> _What to do_:
Once you have read the entries below, repeat all of them exactly.

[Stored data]
┄┄┄┄┄┄┄┄┄┄

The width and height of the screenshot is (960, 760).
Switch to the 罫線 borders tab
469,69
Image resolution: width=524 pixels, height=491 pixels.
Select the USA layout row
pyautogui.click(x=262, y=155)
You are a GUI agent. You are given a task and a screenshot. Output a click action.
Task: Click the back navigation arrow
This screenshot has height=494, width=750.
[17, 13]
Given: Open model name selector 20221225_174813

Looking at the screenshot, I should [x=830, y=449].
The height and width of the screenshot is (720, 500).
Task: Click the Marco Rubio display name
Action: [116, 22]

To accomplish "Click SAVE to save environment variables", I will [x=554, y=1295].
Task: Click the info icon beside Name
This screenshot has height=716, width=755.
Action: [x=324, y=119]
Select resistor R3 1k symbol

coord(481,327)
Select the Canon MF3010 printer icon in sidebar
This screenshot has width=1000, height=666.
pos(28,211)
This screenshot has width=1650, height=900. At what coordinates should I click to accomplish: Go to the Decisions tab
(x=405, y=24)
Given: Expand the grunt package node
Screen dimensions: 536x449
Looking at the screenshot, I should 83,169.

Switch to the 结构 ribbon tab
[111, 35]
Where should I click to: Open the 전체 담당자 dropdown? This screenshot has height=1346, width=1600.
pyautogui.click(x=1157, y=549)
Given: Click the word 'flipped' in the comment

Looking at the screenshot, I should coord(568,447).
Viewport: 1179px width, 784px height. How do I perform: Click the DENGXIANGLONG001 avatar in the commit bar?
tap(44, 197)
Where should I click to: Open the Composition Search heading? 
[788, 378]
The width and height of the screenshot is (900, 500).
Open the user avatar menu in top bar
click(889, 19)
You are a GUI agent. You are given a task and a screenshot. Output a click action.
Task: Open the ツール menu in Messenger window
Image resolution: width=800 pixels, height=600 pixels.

┄┄┄┄┄┄┄┄┄┄

> _Problem solution_:
The width and height of the screenshot is (960, 760).
Switch to the 罫線 borders tab
469,69
Image resolution: width=524 pixels, height=491 pixels.
Select the USA layout row
pyautogui.click(x=262, y=155)
You are a GUI agent. You are given a task and a screenshot. Output a click action.
Task: Click the back navigation arrow
This screenshot has height=494, width=750.
[17, 13]
Given: Open model name selector 20221225_174813

Looking at the screenshot, I should [x=830, y=449].
The height and width of the screenshot is (720, 500).
Task: Click the Marco Rubio display name
Action: [116, 22]

To accomplish "Click SAVE to save environment variables", I will [x=554, y=1295].
Task: Click the info icon beside Name
This screenshot has height=716, width=755.
Action: [x=324, y=119]
Select resistor R3 1k symbol

coord(481,327)
Select the Canon MF3010 printer icon in sidebar
This screenshot has width=1000, height=666.
pos(28,211)
This screenshot has width=1650, height=900. At what coordinates should I click to accomplish: Go to the Decisions tab
(x=405, y=24)
Given: Expand the grunt package node
Screen dimensions: 536x449
Looking at the screenshot, I should 83,169.

Switch to the 结构 ribbon tab
[111, 35]
Where should I click to: Open the 전체 담당자 dropdown? This screenshot has height=1346, width=1600.
pyautogui.click(x=1157, y=549)
Given: Click the word 'flipped' in the comment

Looking at the screenshot, I should coord(568,447).
Viewport: 1179px width, 784px height. How do I perform: Click the DENGXIANGLONG001 avatar in the commit bar?
tap(44, 197)
Where should I click to: Open the Composition Search heading? 
[788, 378]
The width and height of the screenshot is (900, 500).
Open the user avatar menu in top bar
click(889, 19)
You are a GUI agent. You are given a task and a screenshot. Output a click action.
Task: Open the ツール menu in Messenger window
Image resolution: width=800 pixels, height=600 pixels.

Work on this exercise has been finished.